EXERCISE INPUT:
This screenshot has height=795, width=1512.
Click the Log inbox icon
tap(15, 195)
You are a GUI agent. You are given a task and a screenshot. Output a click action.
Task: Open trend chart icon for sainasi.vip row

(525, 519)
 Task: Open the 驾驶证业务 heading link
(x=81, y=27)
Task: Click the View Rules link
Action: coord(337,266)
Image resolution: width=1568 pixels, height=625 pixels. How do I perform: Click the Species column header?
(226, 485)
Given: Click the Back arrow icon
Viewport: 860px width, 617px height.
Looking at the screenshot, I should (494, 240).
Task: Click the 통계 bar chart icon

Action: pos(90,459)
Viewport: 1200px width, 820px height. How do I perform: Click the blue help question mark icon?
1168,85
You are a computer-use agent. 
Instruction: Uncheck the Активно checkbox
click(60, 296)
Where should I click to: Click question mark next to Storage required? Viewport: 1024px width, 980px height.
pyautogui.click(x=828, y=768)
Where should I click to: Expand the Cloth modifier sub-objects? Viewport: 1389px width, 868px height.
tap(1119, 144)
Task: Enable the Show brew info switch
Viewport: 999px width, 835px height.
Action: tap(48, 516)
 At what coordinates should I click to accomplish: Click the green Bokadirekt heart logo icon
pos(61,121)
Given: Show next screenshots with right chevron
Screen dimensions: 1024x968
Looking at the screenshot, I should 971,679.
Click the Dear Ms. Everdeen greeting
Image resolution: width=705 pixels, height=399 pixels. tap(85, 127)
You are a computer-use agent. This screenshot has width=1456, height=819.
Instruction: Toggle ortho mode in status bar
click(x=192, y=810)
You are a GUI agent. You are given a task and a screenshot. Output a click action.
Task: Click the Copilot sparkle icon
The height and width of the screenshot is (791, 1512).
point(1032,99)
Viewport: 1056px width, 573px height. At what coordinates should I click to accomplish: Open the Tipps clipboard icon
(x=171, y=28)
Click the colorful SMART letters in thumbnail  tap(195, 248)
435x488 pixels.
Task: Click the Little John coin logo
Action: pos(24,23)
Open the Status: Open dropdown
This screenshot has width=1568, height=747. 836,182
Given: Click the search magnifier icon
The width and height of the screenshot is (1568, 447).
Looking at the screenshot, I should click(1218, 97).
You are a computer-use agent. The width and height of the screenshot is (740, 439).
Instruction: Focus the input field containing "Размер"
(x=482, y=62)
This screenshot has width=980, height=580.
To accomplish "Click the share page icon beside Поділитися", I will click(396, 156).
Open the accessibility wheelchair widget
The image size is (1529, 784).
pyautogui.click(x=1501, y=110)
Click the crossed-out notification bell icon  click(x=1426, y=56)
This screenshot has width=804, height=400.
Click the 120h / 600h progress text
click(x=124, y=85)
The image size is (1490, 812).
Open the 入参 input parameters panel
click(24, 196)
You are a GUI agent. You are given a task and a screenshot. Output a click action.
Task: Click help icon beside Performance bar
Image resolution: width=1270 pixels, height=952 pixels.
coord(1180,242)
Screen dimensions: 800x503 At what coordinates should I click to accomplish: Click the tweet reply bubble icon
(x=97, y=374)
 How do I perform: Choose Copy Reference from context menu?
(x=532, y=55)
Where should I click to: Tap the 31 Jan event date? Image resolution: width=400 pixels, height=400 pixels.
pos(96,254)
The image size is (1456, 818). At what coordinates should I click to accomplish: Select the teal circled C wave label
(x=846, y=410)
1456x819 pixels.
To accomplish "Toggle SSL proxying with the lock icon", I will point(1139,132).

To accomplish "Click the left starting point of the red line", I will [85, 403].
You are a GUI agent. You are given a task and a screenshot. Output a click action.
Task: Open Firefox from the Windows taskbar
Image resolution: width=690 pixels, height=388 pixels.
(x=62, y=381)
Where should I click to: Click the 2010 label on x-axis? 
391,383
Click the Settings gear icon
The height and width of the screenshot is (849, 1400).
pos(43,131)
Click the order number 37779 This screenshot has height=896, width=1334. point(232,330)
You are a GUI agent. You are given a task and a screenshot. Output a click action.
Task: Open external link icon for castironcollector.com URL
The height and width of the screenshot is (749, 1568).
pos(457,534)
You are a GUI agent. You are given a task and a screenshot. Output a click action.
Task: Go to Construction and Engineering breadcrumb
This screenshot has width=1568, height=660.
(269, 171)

EXERCISE TASK: Please repeat the data above verbatim, everything from the line containing "Task: Enable the Show brew info switch" down to the line containing "Looking at the screenshot, I should 971,679.".

FULL RESPONSE:
Task: Enable the Show brew info switch
Viewport: 999px width, 835px height.
Action: tap(48, 516)
 At what coordinates should I click to accomplish: Click the green Bokadirekt heart logo icon
pos(61,121)
Given: Show next screenshots with right chevron
Screen dimensions: 1024x968
Looking at the screenshot, I should 971,679.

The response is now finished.